Chocalheiro de Bemposta - o nascimento do Sol

Quando o Chocalheiro sai à rua no dia 26, tem a função de anunciar o nascimento do Sol Invictus (festa romana que se celebrava a 24 e 25 de Dezembro), ou em termos cristãos, o nascimento de Jesus, o novo Sol ou Luz do Mundo.  


Diz a lenda que o demónio tentou Nossa Senhora. Como castigo, foi penalizado a pedir esmola para Ela e seu filho, o Menino Jesus. 

Apesar da sua máscara terrível e medonha que faz ainda arrepiar muita gente, o chocalheiro é uma figura simpática e cheia de significado.
Vestido de linho grosseiro tingido de preto, o chocalheiro de Bemposta aparece como uma figura tauromórfica. Nas pontas dos chifres ostenta duas laranjas espetadas; cai-lhe do "queixo uma barbicha de bode; na parte da nuca pende-lhe uma bexiga de porco cheia de vento; na testa tem um disco e, escorrendo pela face, uma pequena serpente; na mão segura uma tenaz e mostrando uma serpente de grande porte rodeada à cintura, ".
“O touro representou para os antigos a força física e criadora e onde quer que este símbolo apareça, quer nas culturas Neolíticas, quer na iconografia ou nos ídolos de forma bovina, eles marcam a presença e são a expressão da Grande Mãe da Fertilidade”, como diz António Mourinho.

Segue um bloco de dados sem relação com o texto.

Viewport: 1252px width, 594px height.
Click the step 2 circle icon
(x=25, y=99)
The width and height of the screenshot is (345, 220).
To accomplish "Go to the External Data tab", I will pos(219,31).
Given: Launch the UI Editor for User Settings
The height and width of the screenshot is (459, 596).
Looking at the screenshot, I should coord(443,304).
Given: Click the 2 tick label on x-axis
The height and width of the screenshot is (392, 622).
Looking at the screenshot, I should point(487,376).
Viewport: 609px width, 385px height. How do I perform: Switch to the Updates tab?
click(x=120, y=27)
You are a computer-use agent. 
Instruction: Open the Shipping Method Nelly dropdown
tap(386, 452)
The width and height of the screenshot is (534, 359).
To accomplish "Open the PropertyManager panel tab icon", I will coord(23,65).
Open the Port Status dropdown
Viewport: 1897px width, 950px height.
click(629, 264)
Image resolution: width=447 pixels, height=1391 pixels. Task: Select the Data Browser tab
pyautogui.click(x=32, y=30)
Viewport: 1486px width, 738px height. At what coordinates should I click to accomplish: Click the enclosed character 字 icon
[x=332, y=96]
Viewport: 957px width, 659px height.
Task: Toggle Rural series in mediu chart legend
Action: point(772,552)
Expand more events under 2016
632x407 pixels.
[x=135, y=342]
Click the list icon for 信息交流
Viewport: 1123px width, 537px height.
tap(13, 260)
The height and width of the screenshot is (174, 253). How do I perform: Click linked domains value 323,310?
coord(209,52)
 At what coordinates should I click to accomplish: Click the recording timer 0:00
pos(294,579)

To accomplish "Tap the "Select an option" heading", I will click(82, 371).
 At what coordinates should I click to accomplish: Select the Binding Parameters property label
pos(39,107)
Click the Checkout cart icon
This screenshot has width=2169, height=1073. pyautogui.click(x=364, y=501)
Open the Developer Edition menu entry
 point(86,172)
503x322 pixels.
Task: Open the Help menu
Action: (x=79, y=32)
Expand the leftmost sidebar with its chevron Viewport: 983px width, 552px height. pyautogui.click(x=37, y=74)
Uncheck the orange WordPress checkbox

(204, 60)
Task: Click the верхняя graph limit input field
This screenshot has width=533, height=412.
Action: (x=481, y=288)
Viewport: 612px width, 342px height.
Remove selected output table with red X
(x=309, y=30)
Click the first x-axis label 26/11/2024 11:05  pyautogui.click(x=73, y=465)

Mas há outro símbolo fundamental que não pode passar despercebido na interpretação iconográfica da máscara do Chocalheiro de Bemposta: é a serpente que tem rodeado à cintura e também na testa. A serpente é um animal simbólico da fertilidade. Mas, além de simbolizar a fertilidade, a serpente é um animal de simbolismo polivalente, mas todos os símbolos "convergem para uma única ideia central: a serpente distribuidora de fecundidade, ciência e, mesmo, imortalidade”. Representa um desejo, um anseio, uma aspiração ao saber para ter o poder. Lembremos o caso do Livro do Génesis em que a serpente apontava a Adão e Eva o caminho da deificação, se comessem o fruto da árvore proibida por Deus. Além disso, havia um mito arcaico que dizia que a serpente guardava a fonte sagrada da imortalidade.
No Chocalheiro, a serpente será mais um símbolo da Terra Mãe, que tudo produz para a vida do homem, desde a água até às plantas e animais. “A serpente simboliza o Caos, o amorfo. Porém, decapitá-la equivale a um acto de criação, passagem do virtual e do amorfo ao formal, ao Cosmos, à fertilidade”, diz Mircea Eliade.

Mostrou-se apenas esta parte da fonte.